The security research team at Elastic conducted an in-depth analysis, revealing critical flaws in the Windows Smart App Control and SmartScreen systems. They identified several methods attackers could exploit to gain initial access and evade detection, focusing particularly on the improper handling of LNK files and other bypass techniques.
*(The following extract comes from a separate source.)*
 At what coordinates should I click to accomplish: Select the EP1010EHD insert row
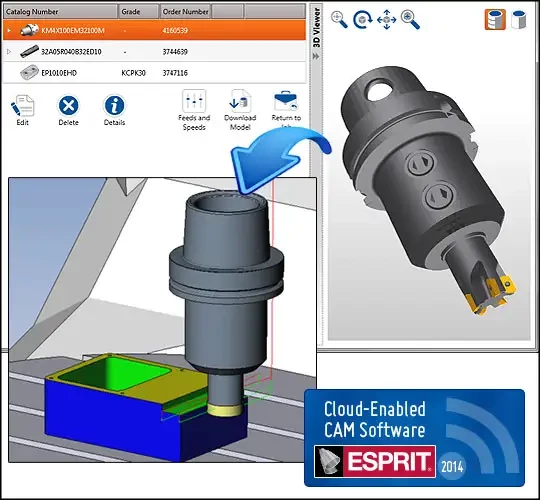(154, 73)
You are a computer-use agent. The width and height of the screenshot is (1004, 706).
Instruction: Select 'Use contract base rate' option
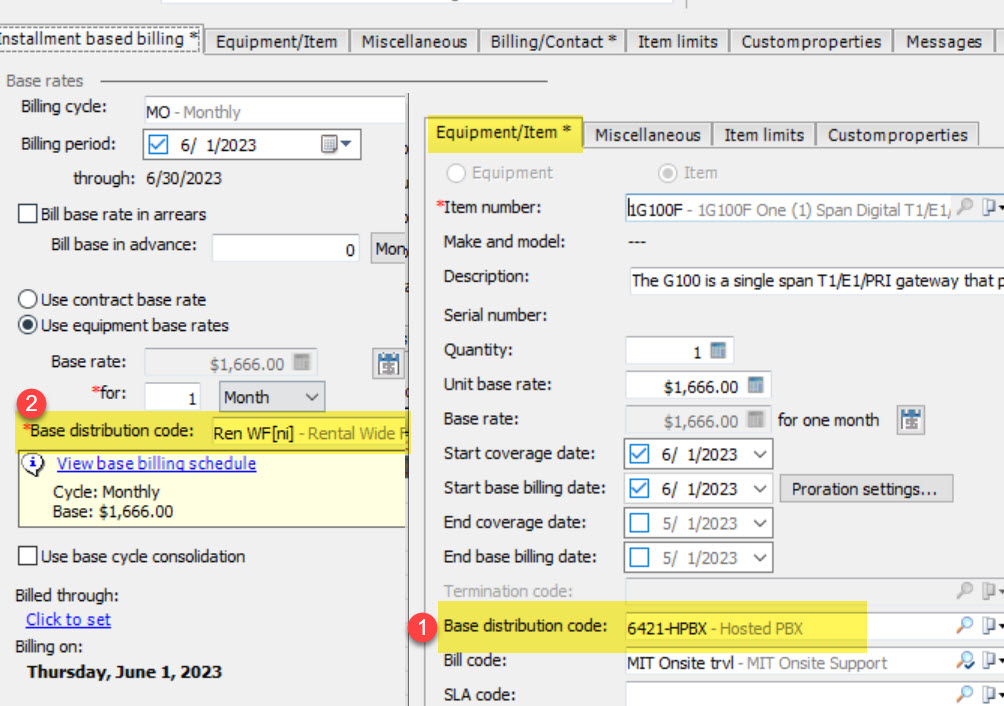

Smart App Control and SmartScreen: Background

Microsoft introduced SmartScreen in Windows 8, enhancing it with Smart App Control in Windows 11. These systems are designed to block malicious or untrusted applications by querying a Microsoft cloud service to verify their safety. However, these protections can be circumvented if attackers manipulate code-signing certificates or exploit specific vulnerabilities.

Vulnerabilities

• Code-Signing Certificate Exploitation: Attackers have increasingly obtained Extended Validation (EV) signing certificates to disguise malware. By impersonating businesses, they acquire certificates that make their malware appear legitimate, effectively bypassing SAC's checks.
• Reputation Hijacking: This technique involves leveraging applications with established reputations to execute malicious code. Attackers repurpose script hosts such as Lua, Node.js, and AutoHotkey, which have high reputations, to execute arbitrary code without detection.
• Reputation Seeding: Attackers can introduce benign-seeming binaries into the system, allowing them to gain a good reputation before activating embedded malicious code. This method exploits SAC's trust mechanisms, which sometimes label these binaries as safe within hours.
• Reputation Tampering: Modifications to certain sections of a file can be made without changing its reputation, allowing attackers to insert malicious code into trusted binaries. This exploits potential weaknesses in SAC's hashing or similarity comparison methods.
• LNK Stomping: The research highlighted a flaw where crafted LNK files with non-standard target paths bypass security checks. When these files are clicked, Windows' explorer.exe corrects the path, removing the Mark of the Web (MotW) and allowing execution without security warnings.

Demonstration and impact

The research team demonstrated various techniques through videos and samples. For instance, they showed how LNK files could be manipulated to launch PowerShell and execute arbitrary code, bypassing Smart App Control entirely. These demonstrations underscore the critical need for improved detection and mitigation strategies.

Defensive measures

To counter these vulnerabilities, security teams should focus on:

• Implementing behavioral signatures to detect unusual activity, such as abnormal use of script hosts or unexpected file modifications.
• Monitoring processes initiated by explorer.exe that involve known malicious binaries, like AutoHotkey or JamPlus, using their specific hashes.
• Scrutinizing files in the Downloads or Temp directories for suspicious behavior, particularly those with the MotW label.
• Detecting overwriting activities on LNK files by explorer.exe, especially in user download folders or when linked to MotW.
• Focusing on common attacker techniques like in-memory evasion, persistence, and lateral movement to catch potential intrusions early.

The findings by Elastic highlight substantial security gaps in Windows Smart App Control and SmartScreen, but it is unclear when Microsoft plans to roll out fixes. Until then, system administrators and users are advised to apply the mentioned precautions to prevent exploitation.